→ Excerto da página
********
E se é certo que vemos ainda como num espelho, e só depois veremos face a face, como afirma São Paulo, a verdade é que o próprio Cristo declarou bem-aventurados os que acreditam sem terem visto (cf. Jo. 20, 29).
2. A Ressurreição como acontecimento fundante.
A ressurreição de Cristo é o fundamento da nossa fé, como afirmámos já. E o Catecismo da Igreja Católica diz-nos que «ser testemunha de Cristo é ser “testemunha da sua ressurreição”» (CIC. 995), numa alusão aos Actos dos Apóstolos.
Mas o que é a ressurreição? Detenhamo-nos no pensamento do Papa Bento XVI e com ele compreendamos o mistério que hoje celebramos. Diz-nos o Papa que «a ressurreição de Jesus foi a evasão para um género de vida totalmente novo, para uma vida já não sujeita à lei do morrer e do transformar-se, mas situada para além disso – uma vida que inaugurou uma nova dimensão de ser homem. Por isso, a ressurreição de Jesus não é um acontecimento singular que possamos menosprezar e que pertença apenas ao passado, mas sim uma espécie de “mutação decisiva” (expressão equívoca, mas usada aqui analogicamente), um salto de qualidade» . Para logo acrescentar: «na ressurreição de Jesus, foi alcançada uma nova possibilidade de ser homem, uma possibilidade que interessa a todos e abre um futuro, um novo género de futuro para os homens» .
********
→ Dados
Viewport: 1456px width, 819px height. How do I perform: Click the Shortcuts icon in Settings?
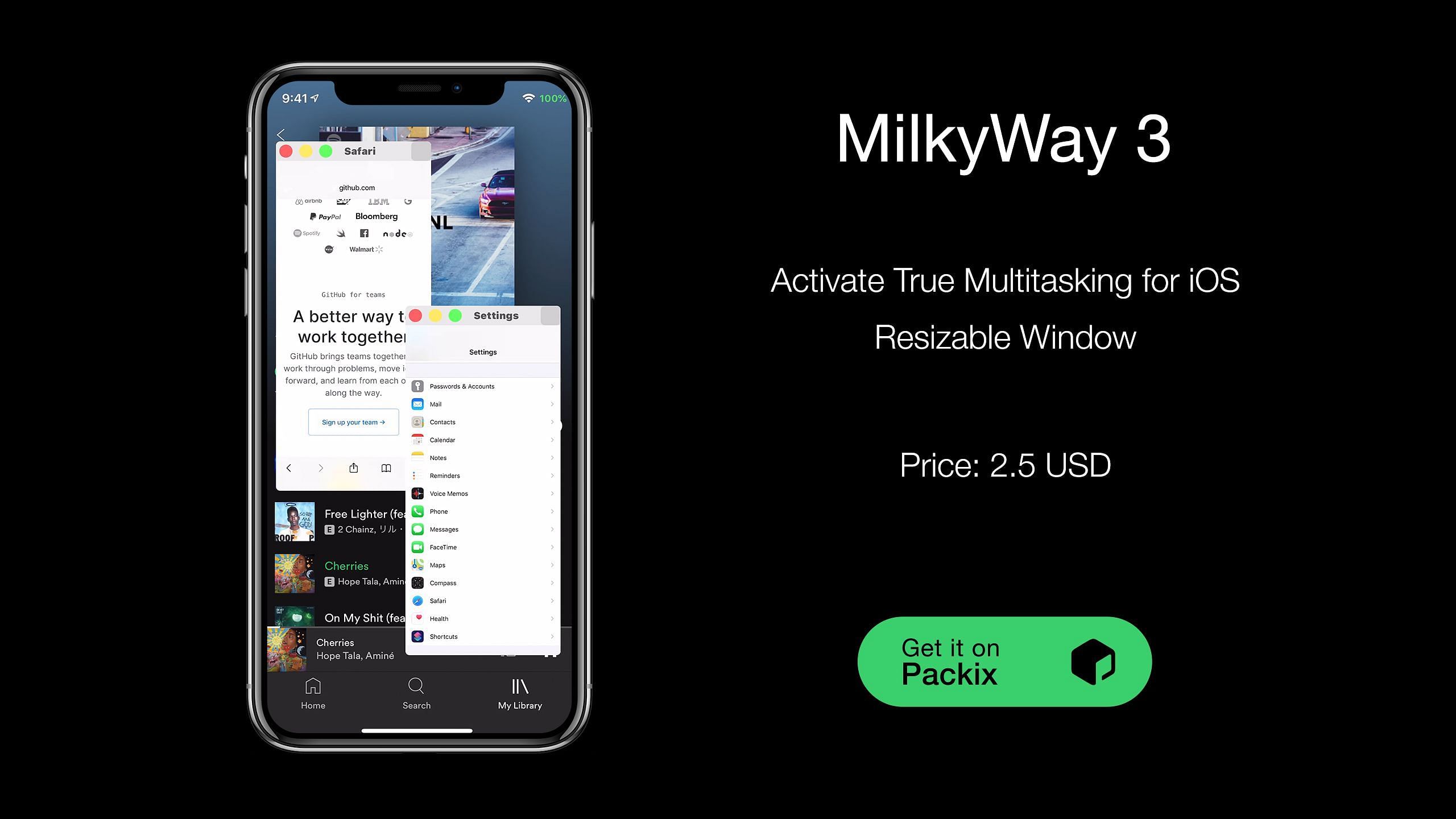(417, 636)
********
→ Tarefas
[1] Responda com base no excerto sobre a ressurreição:
(a) Quem o próprio Cristo declarou bem-aventurados?
(b) Que número do Catecismo da Igreja Católica é citado?
(c) Segundo Bento XVI, a que lei a vida de Jesus ressuscitado já não está sujeita?
[2] Copie do excerto sobre a ressurreição o trecho que vai de "E se é certo" até "Actos dos Apóstolos.".
As linhas não têm relação com o excerto.

→ Respostas
[1]
(a) Os que acreditam sem terem visto.
(b) O número 995.
(c) À lei do morrer e do transformar-se.

[2]
E se é certo que vemos ainda como num espelho, e só depois veremos face a face, como afirma São Paulo, a verdade é que o próprio Cristo declarou bem-aventurados os que acreditam sem terem visto (cf. Jo. 20, 29).
2. A Ressurreição como acontecimento fundante.
A ressurreição de Cristo é o fundamento da nossa fé, como afirmámos já. E o Catecismo da Igreja Católica diz-nos que «ser testemunha de Cristo é ser “testemunha da sua ressurreição”» (CIC. 995), numa alusão aos Actos dos Apóstolos.